Aaron Stainthorpe of the legendary UK doom metal act My Dying Bride designed the artwork and he did an awesome job in capturing the dark atmosphere of the songs and lyrics. Arve Isdal (I, Audrey Horne, Enslaved), Herbrand Larsen(Enslaved) and Bjørnar Erevik Nilsen (Vulture Industries) handled the production duties and to my big surprise I was actually not 100% pleased with the end result. There’s an old school feel to the sound and this muddy or gritty sound did not do the haunting melodies full justice. I feel crystal clear sound and rich&modern production is needed when it comes to doom metal in order to fully emphasize all details.

However, the production is more than ok and did not put me off listening to this album. The actual music is what matters and musically, Days of Wrath, is rife with sorrowful melody hook lines and aggressive down tuned mid tempo slabs. As opposed to many Finnish doom metal bands which often resort to keyboards in their effort in creating sad atmospheres, Syrach go for a more aggressive approach with only focusing on utilizing guitars and bass in addition to drums and vocals. Syrach avoid employing death metal screams and grunts and Ripper’s vocals are fully audible, albeit a bit more extreme than normal clean singing, but his husky voice fits the songs like a glove. Silje Wergeland of Octavia Sperati contributes with beautiful clean female singing to the songs The Firm Grip of Death, Semper Ardens and The Twilight Enigma.

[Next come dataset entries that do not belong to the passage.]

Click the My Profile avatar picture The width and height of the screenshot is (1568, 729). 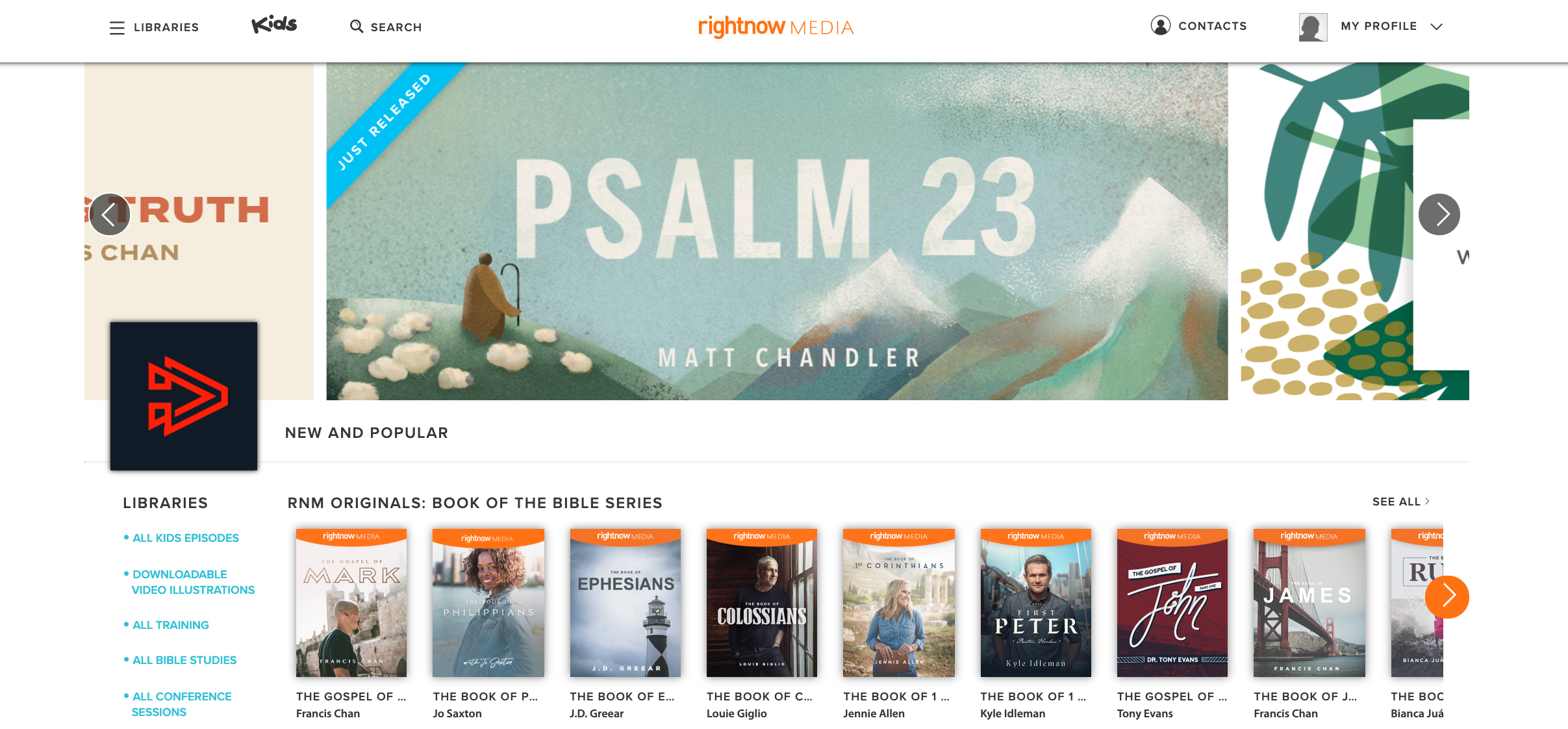tap(1313, 27)
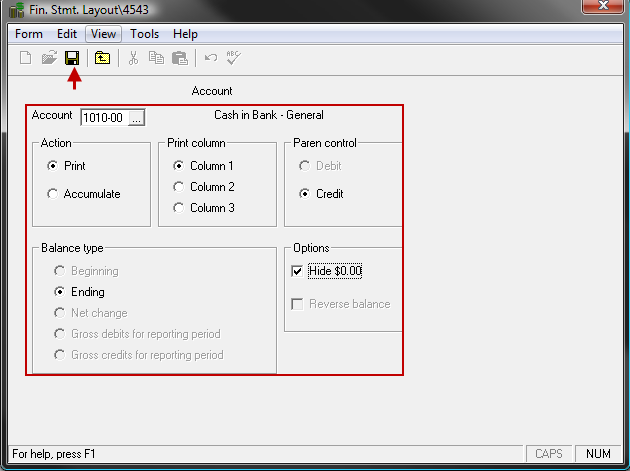
Task: Open the Help menu
Action: [x=185, y=34]
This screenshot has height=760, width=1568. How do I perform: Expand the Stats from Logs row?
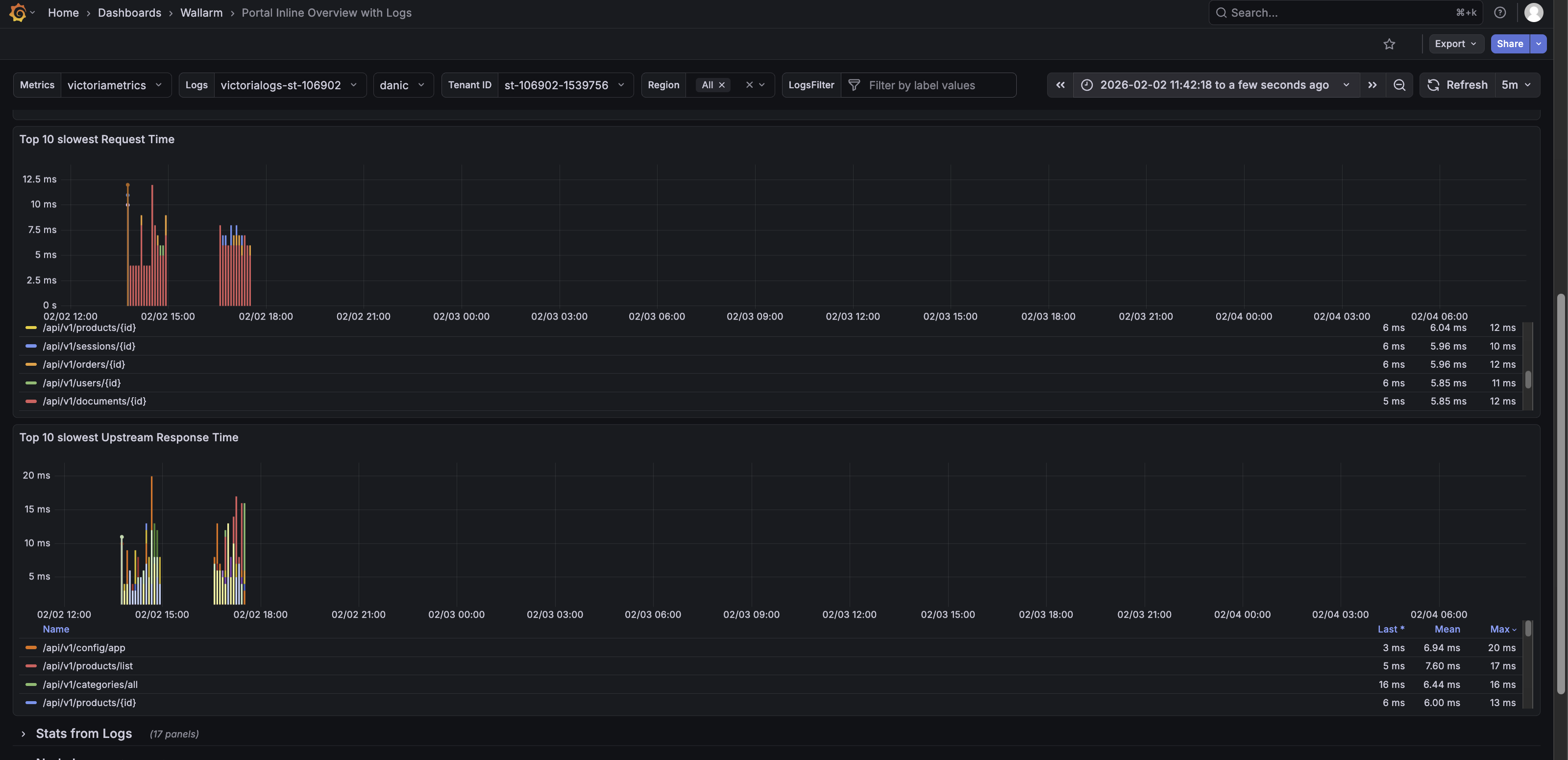[23, 734]
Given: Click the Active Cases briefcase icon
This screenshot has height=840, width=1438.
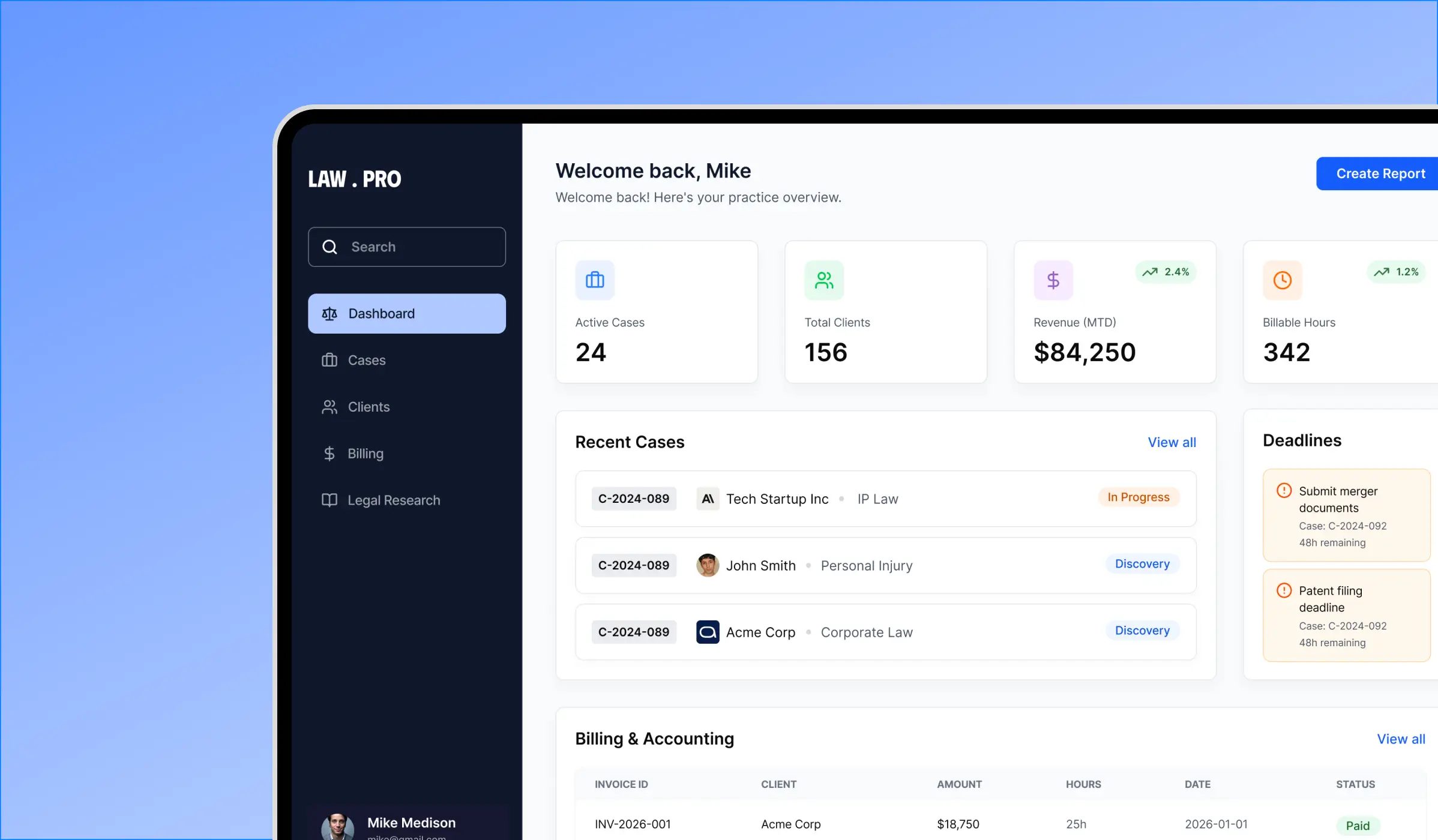Looking at the screenshot, I should click(595, 280).
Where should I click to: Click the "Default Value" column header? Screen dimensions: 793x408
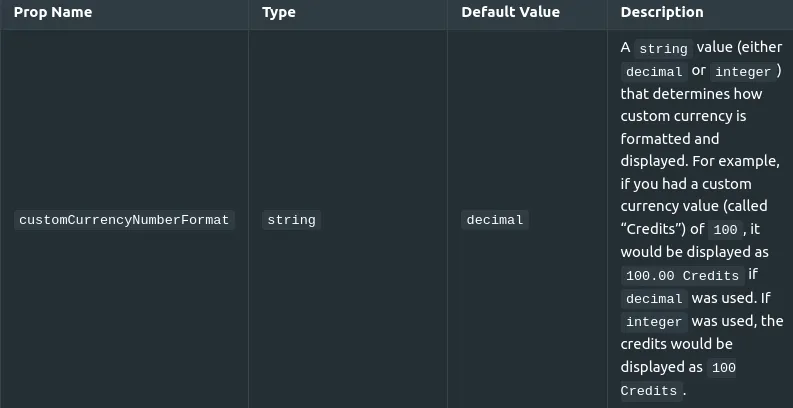point(510,12)
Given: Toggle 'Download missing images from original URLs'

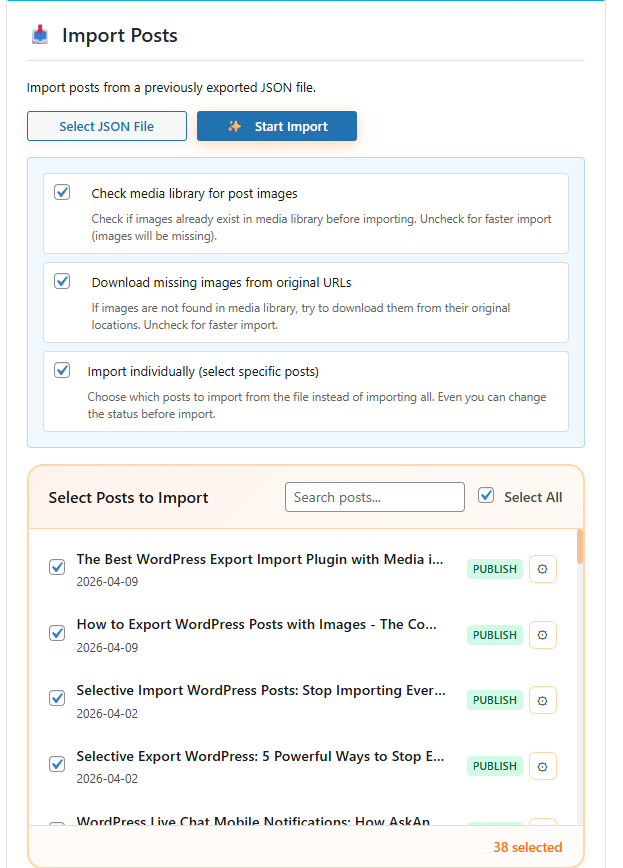Looking at the screenshot, I should (x=62, y=281).

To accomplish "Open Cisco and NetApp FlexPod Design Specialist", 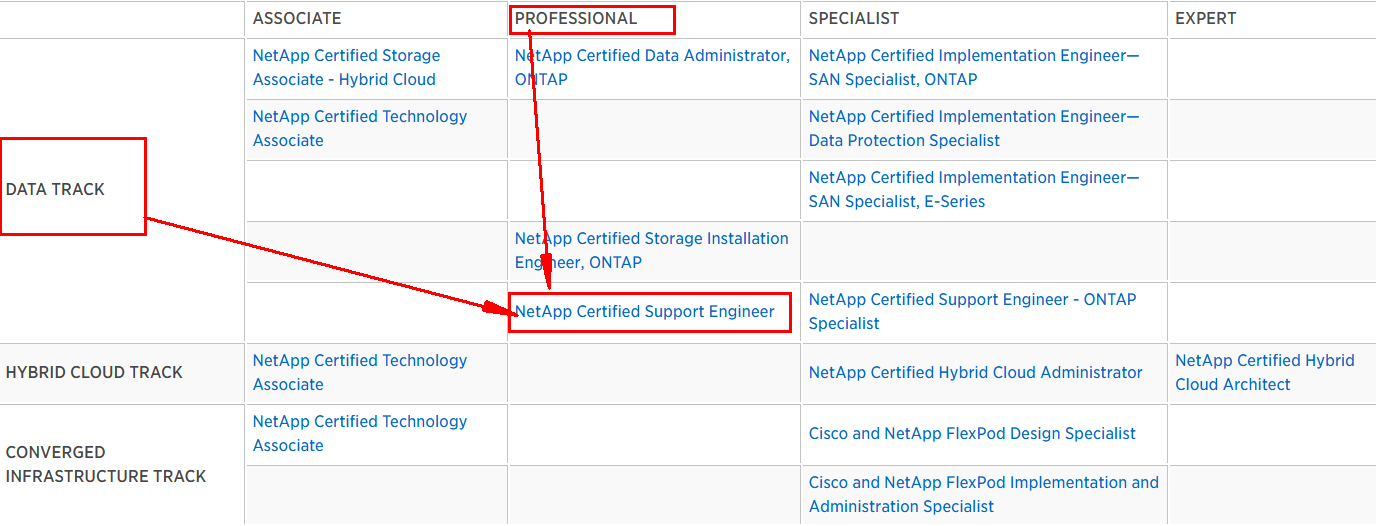I will pos(972,434).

With an average track length of eight minutes and three seconds Syrach’s Days of Wrath will appeal to not only die hard doom metal fans, but also to fans of less extreme metal genres as Syrach’s music contain more accessible elements. Syrach’s compositions are rooted in melodic heavy metal and only the lyrical concept and their slower approach to the songwriting process plus harsher vocals tells that this is pure quality classic doom metal anno 2007. The catchy opening guitar riffs to Nine Fallen Men is worthy of being compared to classic Candlemass material and the 14 minute epic The Firm Grip of Death is a reason alone to buy this craft of art.